### What needs to be done
Nothing but the lines from the one with "Screen dimensions: 504x431" through the final line of the entries should appear in the answer, copied exactly and without pictures.

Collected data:
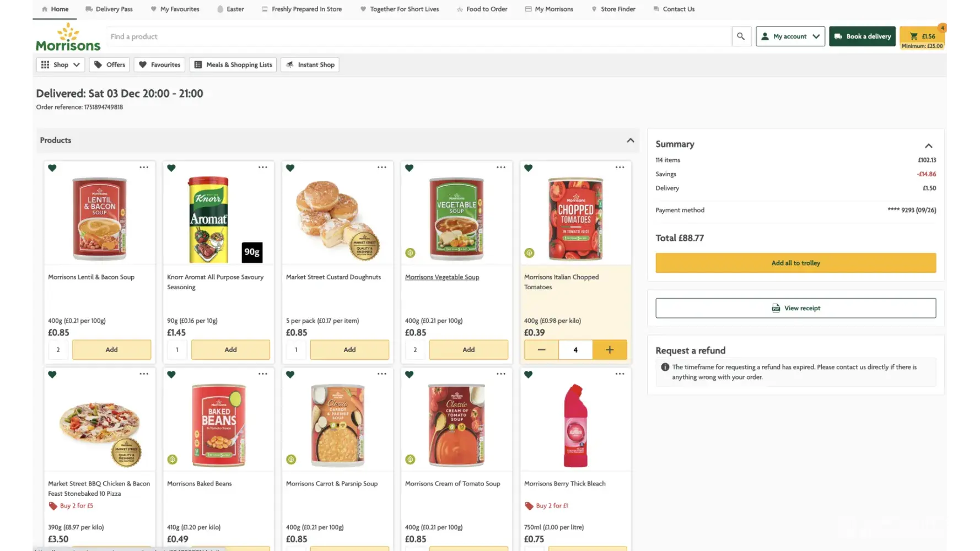Unfavourite Morrisons Lentil & Bacon Soup heart
980x551 pixels.
coord(52,168)
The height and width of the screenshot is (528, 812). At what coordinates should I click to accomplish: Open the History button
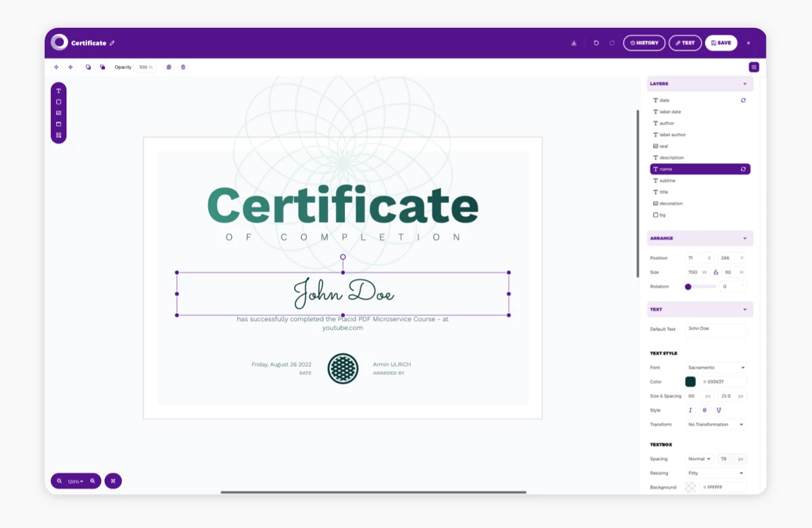pos(644,43)
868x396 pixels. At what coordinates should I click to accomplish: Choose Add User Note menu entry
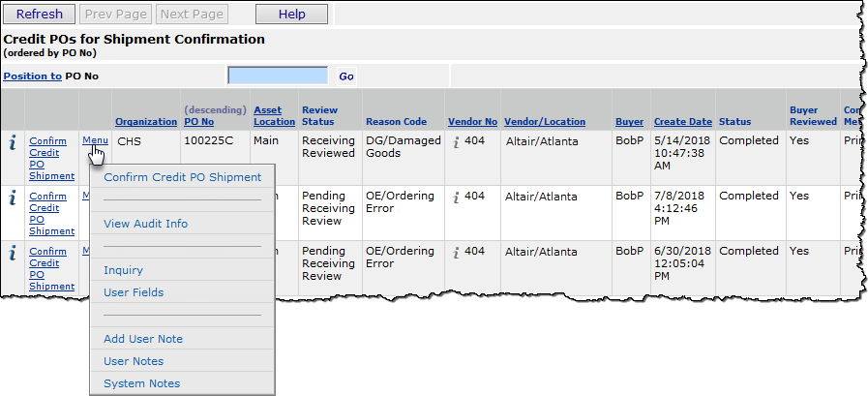[x=143, y=339]
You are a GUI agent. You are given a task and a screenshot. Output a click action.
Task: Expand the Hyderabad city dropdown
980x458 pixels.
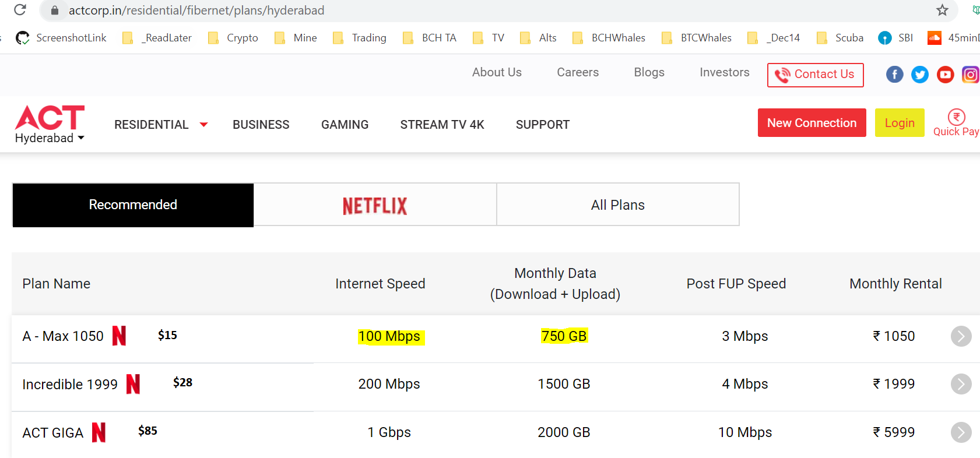[50, 138]
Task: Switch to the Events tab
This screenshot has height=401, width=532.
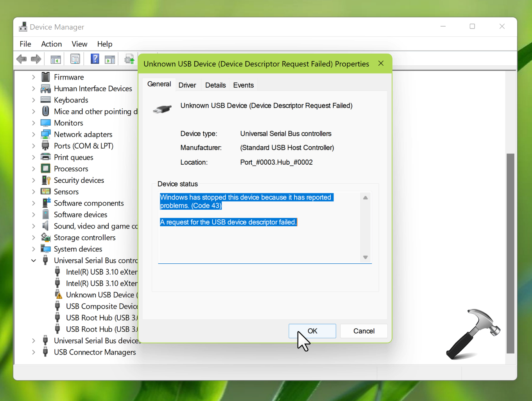Action: tap(243, 85)
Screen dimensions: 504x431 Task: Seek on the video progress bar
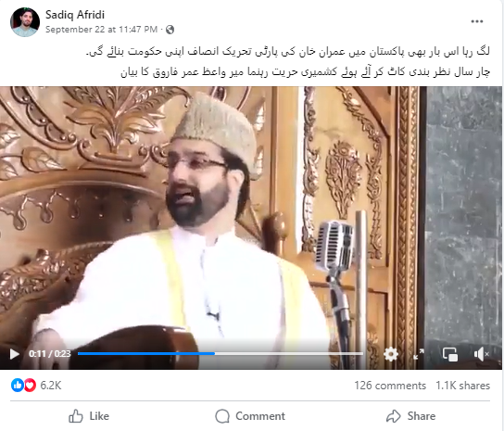pos(221,353)
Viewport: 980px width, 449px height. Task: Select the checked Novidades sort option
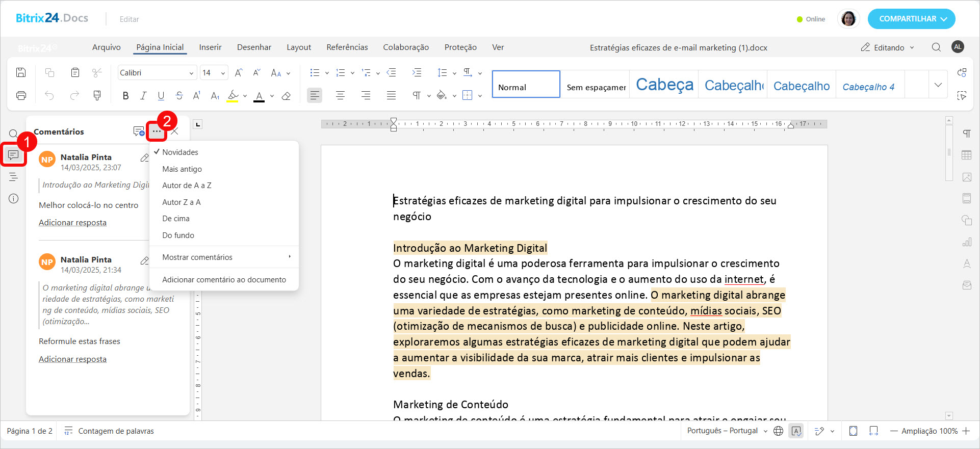(x=180, y=152)
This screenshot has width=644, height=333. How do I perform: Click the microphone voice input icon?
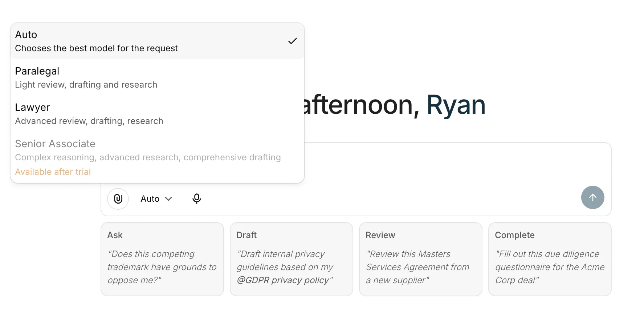(x=196, y=198)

### Task output
Screen dimensions: 504x431 Task: Seek on the video progress bar
pos(221,353)
Viewport: 980px width, 449px height. Task: Select the checked Novidades sort option
(x=180, y=152)
This screenshot has width=644, height=333. How do I perform: Click the microphone voice input icon?
(x=196, y=198)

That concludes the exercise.